There is something amount midnights that is magical, standing in the relative dark, staring at the sky and the stars. I had never truly seen a midnight before coming to university, often sent to bed by strict parents so that I could get enough sleep for school. They were witching hours back then, watching the clock as willed yourself to sleep, listening for every crack that seemed to sound like a foreign spirit walking the house. At this point I knew that I could not sleep, that if I closed my eyes that spirit that seems to only come out at night would find me and do terrible things. I wasn't sure what kind of things, but I had heard the on the news about wash-up, unclaimed bodies and I could only think that I was next. I would bury myself in my blankets and just hope that it would provide camouflage. Later as adolescence turned on a slow path to maturity, midnights became sleepovers specialty, where everyone would pledge to see dawn, but would end up falling asleep among laughter and sugar before light could emerge. It was a mysterious time that would cause a stupor to fall across the room, as we would realize that we were up much past our bed times. We felt grown up, free, as we giggled over cute boys in class and in the movies. Soon, as years past and time seemed to be decreasing, midnights were something that was seem only when working on impossible assignments, hunch over putting the finishing touches on some diorama for class. It would be around midnight when you would lock at the clock and yawn, packing your things up and head to bed.
In university, you could say, I took back the night. It was the first week of school that I saw my first true midnight, staying up late and talking to those I had only recently met. We had all spoken a little during orientation and had all been drawn together based on the fact that none of us were attending the formal in the universities cafeteria. I had watched as girls raced up and down the halls in the hours before the dance, fixing their hair and makeup, donning a disguise of hopeful beauty, all giggling with friends about the possibility of the night. I myself had not been invited to the formal as I was an engineer, female, but still an engineer and therefore was not aloud to the Arts and Science formal that everyone was buzzing about. The others that I hung out with were four boys on my floor, another engineer and three arts students that did not wish to participate in the social situations of a formal.
We played frisbee instead, meeting other random people hiding from the onslaught of heels and loud vibrating music. We skittered around, chasing an ever vanishing Frisbee that seemed to melt into the dark, our laughter ringing out into the night. It was there on that cool grass that I finally found that life at midnight, as the fears about the upcoming year seemed to melt into the distance and I enjoyed, for what felt like the first time in a while, life. There were no due dates, worries about school, friends or work, just mingling with strangers that seemed to becoming a little more familiare.

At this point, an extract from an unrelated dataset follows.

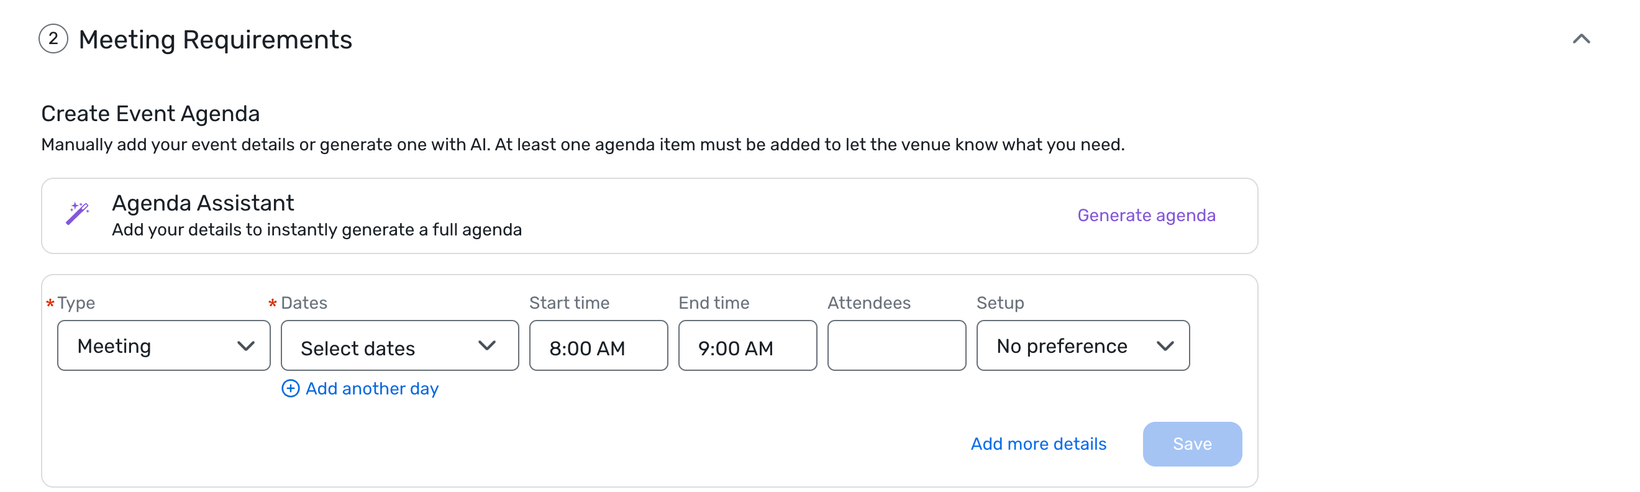Viewport: 1640px width, 492px height.
Task: Click the Meeting Requirements heading
Action: pyautogui.click(x=215, y=39)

Later we trudged down to a grassy strip in front of the lake, laying down and staring up into the night speaking about the world, politics, and life. Conversations that I could only imagine having in university, ones that were intelligent and full of meaning,
Grown-up, scholarly conversation.
Just me and those four boys that I have gotten to know over the year I spent living in that residence. I watched one struggle with himself, trying to come to grips with who he is as he spins political and social theories through our heads, trying to define a society that seems to sometimes confuse him. Another I have since stopped speaking too after watching him desecrate a close friend by cheating on her with another. The third I have gone on to live with and see every day, often trading jokes and stories about strange classmates and professors. The final one I ended up dating, and I still am, because we somehow understand each other as we are both a little odd.
I have since seen many midnights, both in laughter and in tears, as I stroll the dark streets with friends or work on unforgiving assignments. It is a time that changes at every stage in your life, but it will always be romantic and most importantly, mine.